Can you repeat every row below word for word, leaving out the pictures?

» **RECORD EXTRACTS**
━━━━━━━━━━━━━━━━━━━━

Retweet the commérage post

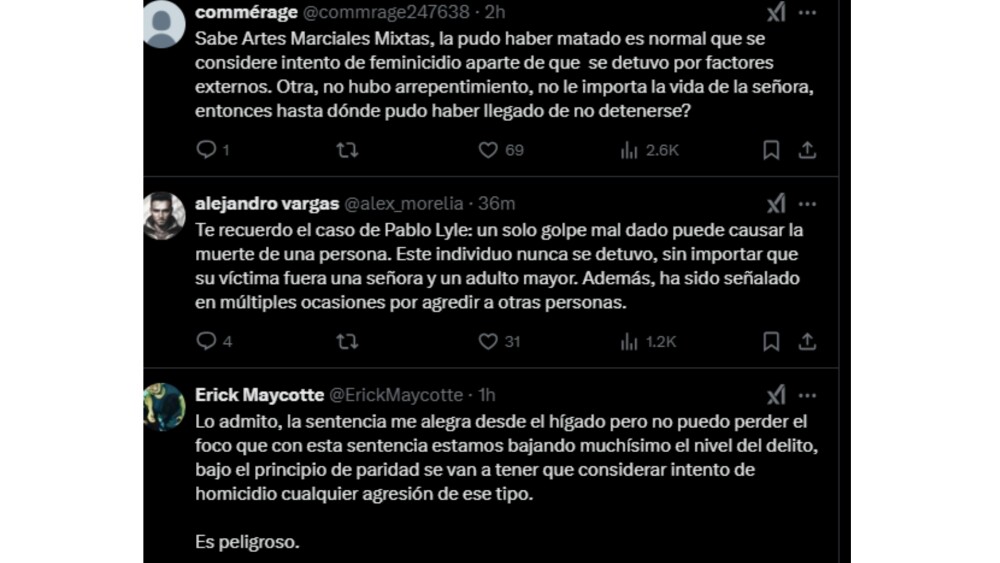pyautogui.click(x=347, y=150)
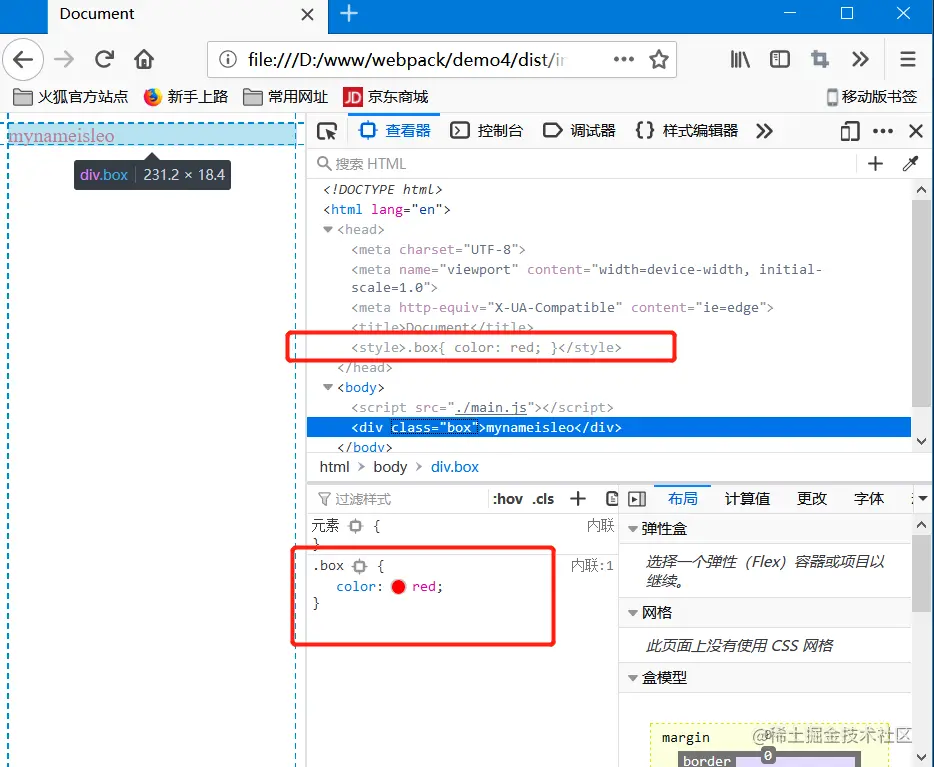Open the sidebar panels icon
Screen dimensions: 934x767
(x=780, y=60)
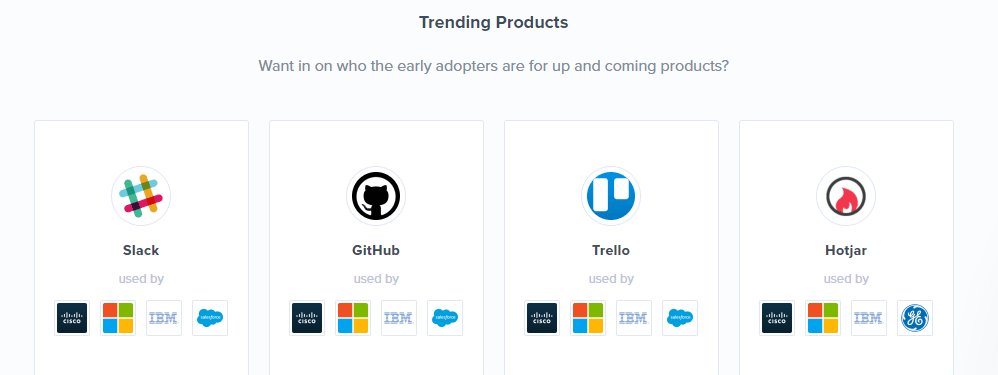Click the Microsoft logo under GitHub
Screen dimensions: 998x375
(x=353, y=318)
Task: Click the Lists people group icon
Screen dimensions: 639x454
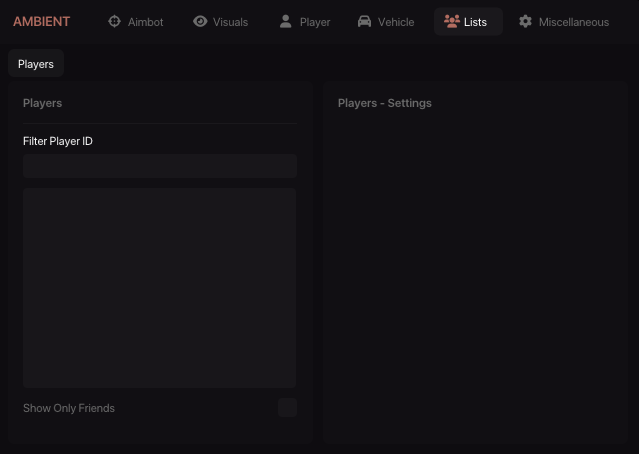Action: [x=451, y=22]
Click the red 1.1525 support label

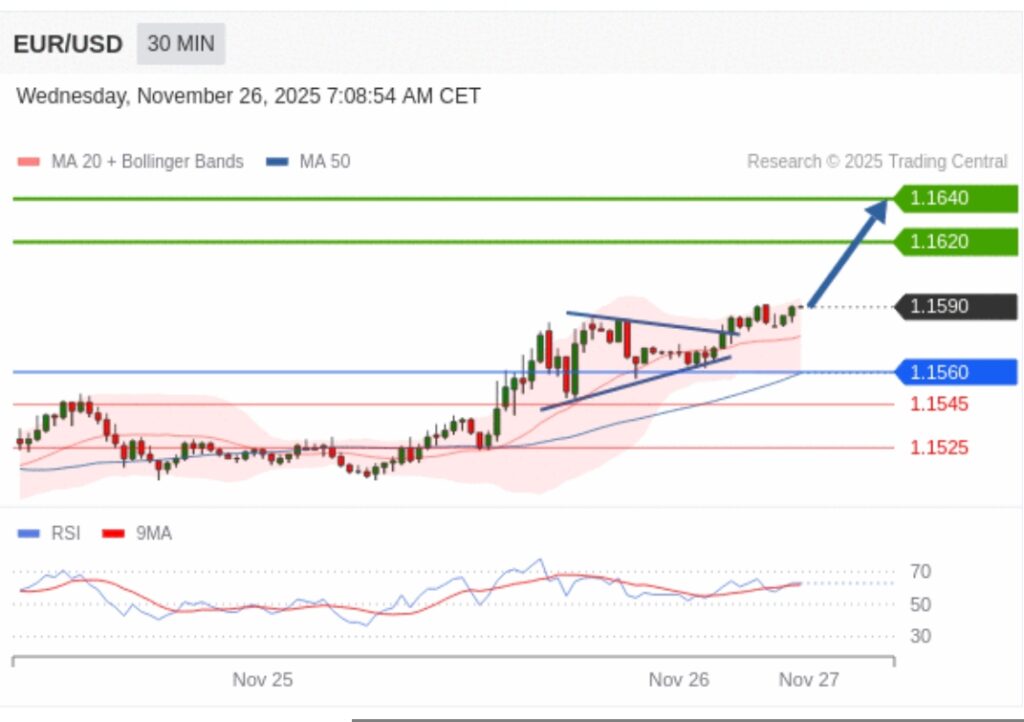(938, 447)
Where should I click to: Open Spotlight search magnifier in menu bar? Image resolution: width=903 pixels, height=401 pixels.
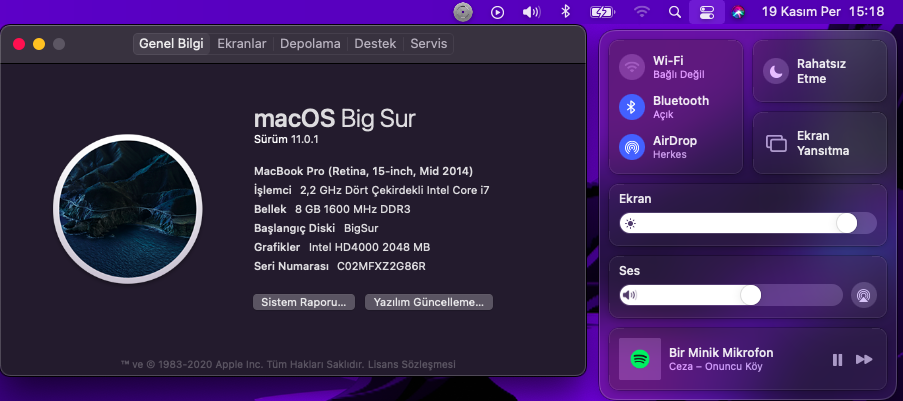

━━━━━━━━━━━━━━━━━━━━

» **EXERCISE RESPONSE**
Retweet the commérage post

pyautogui.click(x=347, y=150)
Open the sidebar panels icon
Screen dimensions: 934x767
(x=780, y=60)
Click the Microsoft logo under GitHub
Screen dimensions: 998x375
(x=353, y=318)
Task: Click the Lists people group icon
Screen dimensions: 639x454
Action: [x=451, y=22]
Click the red 1.1525 support label

(938, 447)
Where should I click to: Open Spotlight search magnifier in menu bar? Image resolution: width=903 pixels, height=401 pixels.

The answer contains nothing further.